A Stone Jug
A bulldozer digging a pond
on my mother's family's land
unearths two stoneware jugs
buried four feet in the ground,
one broken and one intact.
Who put them there? When? Why?
We suppose, but can't explain.
Those who have come and gone
are gone. How lost to us
they are whose lives passed here
in the sun's beauty and sorrow!
And who in a hundred years
will know us as we are
in our present living and dying
here under the very sun, lost
to the future as to the past?
-Wendell Berry
The more I discover about The Future (that the world will end in 2012, snakes of zero thickness will continue to eat themselves, there will be no fresh water, holodecks will be the next Lynagh's (or we will go to Lynagh's via holodexing!)), the more I find myself thinking about the past.
What about time travel to the past? No way. I think the first time travelers to the past will be fun-ruiners, spying on everybody with wide eyes and writing things down and taking pictures with their futuristic image-capturers and always suggesting better ways to do things.
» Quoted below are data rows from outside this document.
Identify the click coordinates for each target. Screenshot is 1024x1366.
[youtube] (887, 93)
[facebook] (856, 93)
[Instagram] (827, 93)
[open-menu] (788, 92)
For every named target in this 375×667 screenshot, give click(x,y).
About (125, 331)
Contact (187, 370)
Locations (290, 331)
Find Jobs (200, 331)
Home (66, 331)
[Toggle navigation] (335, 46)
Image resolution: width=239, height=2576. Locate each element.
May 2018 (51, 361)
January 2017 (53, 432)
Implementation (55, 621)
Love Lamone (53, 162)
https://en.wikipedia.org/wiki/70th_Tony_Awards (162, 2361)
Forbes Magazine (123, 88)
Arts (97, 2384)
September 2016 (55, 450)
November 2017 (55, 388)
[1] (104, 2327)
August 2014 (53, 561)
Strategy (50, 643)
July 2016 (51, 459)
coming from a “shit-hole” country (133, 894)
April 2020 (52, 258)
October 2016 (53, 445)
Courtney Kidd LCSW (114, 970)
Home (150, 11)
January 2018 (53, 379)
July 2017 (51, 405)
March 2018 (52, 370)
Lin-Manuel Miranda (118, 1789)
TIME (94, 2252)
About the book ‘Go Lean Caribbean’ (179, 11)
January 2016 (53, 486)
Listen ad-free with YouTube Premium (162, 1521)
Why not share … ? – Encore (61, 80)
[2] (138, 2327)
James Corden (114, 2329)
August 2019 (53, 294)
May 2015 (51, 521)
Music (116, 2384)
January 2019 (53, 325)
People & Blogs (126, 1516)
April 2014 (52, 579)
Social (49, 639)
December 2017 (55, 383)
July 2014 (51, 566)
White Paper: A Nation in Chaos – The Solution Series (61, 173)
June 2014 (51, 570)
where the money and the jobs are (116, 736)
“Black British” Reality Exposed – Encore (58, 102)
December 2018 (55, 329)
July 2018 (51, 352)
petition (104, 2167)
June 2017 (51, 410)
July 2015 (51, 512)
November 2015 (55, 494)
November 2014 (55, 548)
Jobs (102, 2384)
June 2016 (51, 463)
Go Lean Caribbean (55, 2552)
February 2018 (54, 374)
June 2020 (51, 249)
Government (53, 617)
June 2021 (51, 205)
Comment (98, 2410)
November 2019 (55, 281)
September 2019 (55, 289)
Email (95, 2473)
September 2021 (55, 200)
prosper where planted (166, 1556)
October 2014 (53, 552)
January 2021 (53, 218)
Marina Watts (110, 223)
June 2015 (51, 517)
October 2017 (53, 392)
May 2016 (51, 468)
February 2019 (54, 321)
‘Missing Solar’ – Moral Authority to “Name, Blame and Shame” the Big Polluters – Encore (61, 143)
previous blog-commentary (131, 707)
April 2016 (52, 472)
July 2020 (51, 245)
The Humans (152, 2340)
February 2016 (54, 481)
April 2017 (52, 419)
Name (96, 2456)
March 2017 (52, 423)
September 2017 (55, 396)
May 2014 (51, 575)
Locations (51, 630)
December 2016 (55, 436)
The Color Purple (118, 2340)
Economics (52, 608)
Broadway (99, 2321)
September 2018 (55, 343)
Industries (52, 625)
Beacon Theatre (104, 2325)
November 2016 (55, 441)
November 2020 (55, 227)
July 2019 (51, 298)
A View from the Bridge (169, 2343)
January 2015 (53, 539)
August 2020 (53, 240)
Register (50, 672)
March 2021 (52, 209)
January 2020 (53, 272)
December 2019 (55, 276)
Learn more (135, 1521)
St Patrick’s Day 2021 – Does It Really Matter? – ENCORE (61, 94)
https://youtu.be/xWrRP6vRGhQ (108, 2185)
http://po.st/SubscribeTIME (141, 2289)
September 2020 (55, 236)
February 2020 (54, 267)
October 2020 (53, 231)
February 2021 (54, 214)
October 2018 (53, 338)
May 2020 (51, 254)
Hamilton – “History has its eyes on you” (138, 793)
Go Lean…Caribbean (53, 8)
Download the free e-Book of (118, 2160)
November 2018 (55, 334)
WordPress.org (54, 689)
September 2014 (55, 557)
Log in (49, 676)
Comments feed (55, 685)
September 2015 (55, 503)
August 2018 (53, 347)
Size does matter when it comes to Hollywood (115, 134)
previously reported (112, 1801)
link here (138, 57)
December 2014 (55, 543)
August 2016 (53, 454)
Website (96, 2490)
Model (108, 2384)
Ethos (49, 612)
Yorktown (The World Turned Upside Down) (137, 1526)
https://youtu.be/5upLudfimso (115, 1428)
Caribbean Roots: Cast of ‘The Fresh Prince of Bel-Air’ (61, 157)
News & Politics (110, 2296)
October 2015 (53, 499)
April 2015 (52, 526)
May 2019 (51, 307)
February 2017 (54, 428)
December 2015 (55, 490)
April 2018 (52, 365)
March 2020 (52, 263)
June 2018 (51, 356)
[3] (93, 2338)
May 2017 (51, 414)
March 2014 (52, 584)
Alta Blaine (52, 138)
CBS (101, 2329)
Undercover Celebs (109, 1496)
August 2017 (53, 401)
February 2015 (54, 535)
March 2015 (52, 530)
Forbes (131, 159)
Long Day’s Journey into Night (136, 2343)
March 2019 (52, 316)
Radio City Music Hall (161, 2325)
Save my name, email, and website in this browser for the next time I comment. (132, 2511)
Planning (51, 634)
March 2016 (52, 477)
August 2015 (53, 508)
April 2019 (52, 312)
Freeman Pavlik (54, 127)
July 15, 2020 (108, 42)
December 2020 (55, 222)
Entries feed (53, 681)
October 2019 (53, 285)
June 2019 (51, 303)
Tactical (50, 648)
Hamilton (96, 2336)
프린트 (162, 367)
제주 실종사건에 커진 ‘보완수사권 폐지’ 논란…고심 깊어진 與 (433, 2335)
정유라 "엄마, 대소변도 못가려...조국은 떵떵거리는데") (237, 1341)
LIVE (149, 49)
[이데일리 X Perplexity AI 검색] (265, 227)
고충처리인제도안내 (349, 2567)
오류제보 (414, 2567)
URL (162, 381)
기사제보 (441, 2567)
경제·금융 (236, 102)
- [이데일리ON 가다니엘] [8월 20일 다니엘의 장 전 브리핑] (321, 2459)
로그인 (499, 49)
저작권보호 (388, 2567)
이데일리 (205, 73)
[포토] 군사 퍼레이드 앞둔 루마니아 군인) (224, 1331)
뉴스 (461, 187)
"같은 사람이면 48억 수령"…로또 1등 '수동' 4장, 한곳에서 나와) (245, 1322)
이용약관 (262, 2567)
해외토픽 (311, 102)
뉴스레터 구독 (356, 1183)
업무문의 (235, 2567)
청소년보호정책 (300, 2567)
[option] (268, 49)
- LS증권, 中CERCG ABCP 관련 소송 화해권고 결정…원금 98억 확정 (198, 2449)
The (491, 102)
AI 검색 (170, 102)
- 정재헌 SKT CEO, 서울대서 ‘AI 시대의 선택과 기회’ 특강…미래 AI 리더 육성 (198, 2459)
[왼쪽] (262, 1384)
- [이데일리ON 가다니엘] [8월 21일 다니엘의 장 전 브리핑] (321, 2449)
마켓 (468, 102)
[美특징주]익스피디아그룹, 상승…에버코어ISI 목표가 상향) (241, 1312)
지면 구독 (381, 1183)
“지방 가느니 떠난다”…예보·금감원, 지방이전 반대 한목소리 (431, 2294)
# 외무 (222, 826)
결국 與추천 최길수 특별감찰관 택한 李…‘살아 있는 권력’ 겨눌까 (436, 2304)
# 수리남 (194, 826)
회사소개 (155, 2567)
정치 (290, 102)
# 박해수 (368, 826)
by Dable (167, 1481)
So I wrote a poem about the things I've been thinking about for the past few hours here in a coffee shop in Louisville.
So I wrote a poem about the things I've been thinking about for the past few hours here in a coffee shop in Louisville.
Rumors
And who in a hundred years
will know us as we are
in our present living and dying
here under the very sun, lost
to the future as to the past?
(Wendell Berry, "A Stone Jug")
This is what the first man thought
as he pierced the skin of the first roaming animal
and watched her children scatter
as she sank to the earth.
This is what the first woman wondered
as she dropped the seeds of the first fruits
and watched the sprouts bloom
into a tree she wouldn't outlive.
They pondered the assurance of this constant renewal aloud,
quietly, in a language we no longer understand,
a simplicity we have forgotten over time,
as instantly as a twig is stamped, snapped.
This is an assurance growing steadily weaker
as we forget the future, as the land ever changes,
as it is dug and excavated,
developed and exhausted.
This is what we know:
only what has been passed down.
Stories and symbols,
artifacts and imprints.
Still, they are only rumours.
2 comments:
Can you start a poem with a different poem? I mean, is that legal?
"All those memories, lost, like tears, in the rain."
today edwin, his brother, and i went to the city cemetary for day of the dead, looking for his grandmothers tomb, where we would lay flowers for a woman who I will know nothing more about than stories edwin tells me. we didnt find it, but we did find a tomb from 1830 of a woman who we have no knowledge of, and, since she had no flowers, since no one remembered her, we left them for her. and i felt sad that the second or third generation probably no one leaves you flowers at all.